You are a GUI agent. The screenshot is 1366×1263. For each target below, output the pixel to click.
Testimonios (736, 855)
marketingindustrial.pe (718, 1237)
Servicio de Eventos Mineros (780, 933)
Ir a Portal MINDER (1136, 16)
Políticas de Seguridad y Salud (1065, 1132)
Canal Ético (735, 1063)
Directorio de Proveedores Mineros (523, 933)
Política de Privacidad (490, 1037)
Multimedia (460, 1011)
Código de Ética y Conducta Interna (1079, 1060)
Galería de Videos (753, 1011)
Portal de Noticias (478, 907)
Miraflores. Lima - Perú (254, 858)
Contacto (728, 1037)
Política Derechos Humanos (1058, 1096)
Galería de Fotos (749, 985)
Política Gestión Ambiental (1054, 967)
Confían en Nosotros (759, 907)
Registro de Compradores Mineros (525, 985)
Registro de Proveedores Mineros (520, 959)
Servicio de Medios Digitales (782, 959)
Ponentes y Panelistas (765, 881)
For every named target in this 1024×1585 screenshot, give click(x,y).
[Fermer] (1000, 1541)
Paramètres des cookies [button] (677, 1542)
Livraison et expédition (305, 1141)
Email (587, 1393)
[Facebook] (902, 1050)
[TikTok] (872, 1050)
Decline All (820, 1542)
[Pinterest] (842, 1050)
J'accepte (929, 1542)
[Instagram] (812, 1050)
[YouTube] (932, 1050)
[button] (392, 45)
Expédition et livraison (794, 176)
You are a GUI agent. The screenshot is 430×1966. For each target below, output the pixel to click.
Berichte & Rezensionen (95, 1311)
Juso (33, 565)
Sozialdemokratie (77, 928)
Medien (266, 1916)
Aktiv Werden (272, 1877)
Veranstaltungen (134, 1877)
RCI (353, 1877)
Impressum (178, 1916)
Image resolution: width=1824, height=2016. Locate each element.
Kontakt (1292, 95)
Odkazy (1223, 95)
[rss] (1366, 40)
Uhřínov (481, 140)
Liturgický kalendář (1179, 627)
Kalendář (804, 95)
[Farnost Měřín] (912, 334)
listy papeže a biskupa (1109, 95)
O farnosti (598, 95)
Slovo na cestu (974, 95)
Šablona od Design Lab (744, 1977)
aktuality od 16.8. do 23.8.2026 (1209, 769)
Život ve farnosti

********************

**WORK TASK:** Write every record out again exactly.

**TASK ANSWER:**
You are a GUI agent. The screenshot is 1366×1263. For each target below, output the pixel to click.
Testimonios (736, 855)
marketingindustrial.pe (718, 1237)
Servicio de Eventos Mineros (780, 933)
Ir a Portal MINDER (1136, 16)
Políticas de Seguridad y Salud (1065, 1132)
Canal Ético (735, 1063)
Directorio de Proveedores Mineros (523, 933)
Política de Privacidad (490, 1037)
Multimedia (460, 1011)
Código de Ética y Conducta Interna (1079, 1060)
Galería de Videos (753, 1011)
Portal de Noticias (478, 907)
Miraflores. Lima - Perú (254, 858)
Contacto (728, 1037)
Política Derechos Humanos (1058, 1096)
Galería de Fotos (749, 985)
Política Gestión Ambiental (1054, 967)
Confían en Nosotros (759, 907)
Registro de Compradores Mineros (525, 985)
Registro de Proveedores Mineros (520, 959)
Servicio de Medios Digitales (782, 959)
Ponentes y Panelistas (765, 881)
For every named target in this 1024×1585 screenshot, give click(x,y).
[Fermer] (1000, 1541)
Paramètres des cookies [button] (677, 1542)
Livraison et expédition (305, 1141)
Email (587, 1393)
[Facebook] (902, 1050)
[TikTok] (872, 1050)
Decline All (820, 1542)
[Pinterest] (842, 1050)
J'accepte (929, 1542)
[Instagram] (812, 1050)
[YouTube] (932, 1050)
[button] (392, 45)
Expédition et livraison (794, 176)
You are a GUI agent. The screenshot is 430×1966. For each target below, output the pixel to click.
Berichte & Rezensionen (95, 1311)
Juso (33, 565)
Sozialdemokratie (77, 928)
Medien (266, 1916)
Aktiv Werden (272, 1877)
Veranstaltungen (134, 1877)
RCI (353, 1877)
Impressum (178, 1916)
Image resolution: width=1824, height=2016. Locate each element.
Kontakt (1292, 95)
Odkazy (1223, 95)
[rss] (1366, 40)
Uhřínov (481, 140)
Liturgický kalendář (1179, 627)
Kalendář (804, 95)
[Farnost Měřín] (912, 334)
listy papeže a biskupa (1109, 95)
O farnosti (598, 95)
Slovo na cestu (974, 95)
Šablona od Design Lab (744, 1977)
aktuality od 16.8. do 23.8.2026 (1209, 769)
Život ve farnosti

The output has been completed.